Which currency you choose when paying with your credit card makes a difference
When you’re traveling abroad and planning to use your credit card, there’s one simple choice you should commit to memory: always pay with the local currency, not your home currency.
For us, that means: no matter how tempting it might be to select the familiar U.S. dollar conversion that appears on the credit-card payment screen at the end of a purchase or meal, we’ve learned it’s best to choose the local currency. Right now, we’re in Ireland so that means we ensure any of our credit-card purchases are processed in Euros. Many payment machines appear to default to your home currency — and the staff who swipe your credit card often good-naturedly offer you a choice between the two. Unless you’re paying attention, it can be far too easy to select your home currency without a second thought.

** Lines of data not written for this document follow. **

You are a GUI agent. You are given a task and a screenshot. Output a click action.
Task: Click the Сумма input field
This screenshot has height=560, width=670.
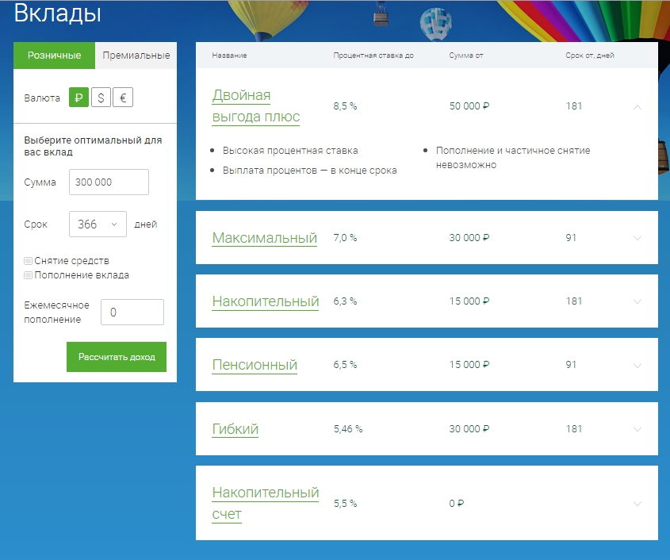[x=109, y=182]
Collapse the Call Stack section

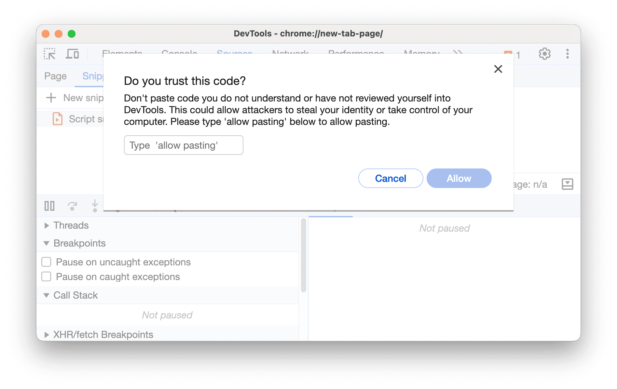(x=47, y=295)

Again, the short message to commit to memory: always select the local currency when paying with a credit card. The exchange rate you see on the screen before you sign may look fair, but it’ll be higher than what you see on your credit card bill at the end of the month — even if your credit card doesn’t apply foreign-transaction fees. Be sure to read Quartz’s critical look into this topic too.
Why does this matter? How much of a difference are we talking about?
When you pay in your home currency, this means you’ll be getting a worse conversion rate via the Dynamic Currency Conversion happening at the till compared to buying in the local currency. Even if it seems hard to believe, your credit card company will apply a better conversion rate after you make the purchase than you’ll see on the screen as you’re making the purchase.
So what happens to the extra money you spend when you use the default option of your home currency? An Financial Times investigation found that: “The upside is split between the restaurant, shop or hotel and the company from which they rent their payment terminals.” In other words, wherever you’re spending your money is likely getting a cut.
The amount varies, but that same Financial Times report indicated that the conversion rate offered at the point of sale — rather than behind the scenes after you make the payment — is on average 7.7% higher. This means that if your group dinner bill comes up on the credit-card reader as USD $80.78, if you choose the local currency option, that very same bill should process as USD $75. Depending on the restaurant or shop, this exchange rate could be even worse.
Or, less hypothetically: we once returned a rental car at an international airport before our flight from a major rental-car company and the attendant told us the bill was all set and would be processed and sent by email afterwards. Turns out, he ran the payment in U.S. dollars (instead of Euros) on a two-week car rental, which meant that we were overcharged by more than $50. The customer service agents were unhelpful, so it wasn’t until we followed up with our credit card company directly to identify the issue and reason why we saw this as a problem — there was no disclosure and it was done against our wishes — before we made any progress. We said we would be happy to pay the full rate of course, as long as it was processed in Euros. The car agency ultimately proved non-responsive to the credit-card company’s follow-up, so the credit-card company eventually ruled in our favor and returned the difference. If the tactic was indeed intentional, we wish we had filed a complaint as well. If it was an accident, then the whole issue could have been avoided easily at the start.
One more thing to keep in mind
During our travels, we’ve often had waitstaff or shop tellers quickly make the decision for us, either not thinking about it or simply assuming that we’d prefer to pay in our own home currency. We’ve learned to say “please process the payment in Euros” (or any other currency) the same way we try to remember to put our credit card back in our wallets after paying, though neither intention is foolproof.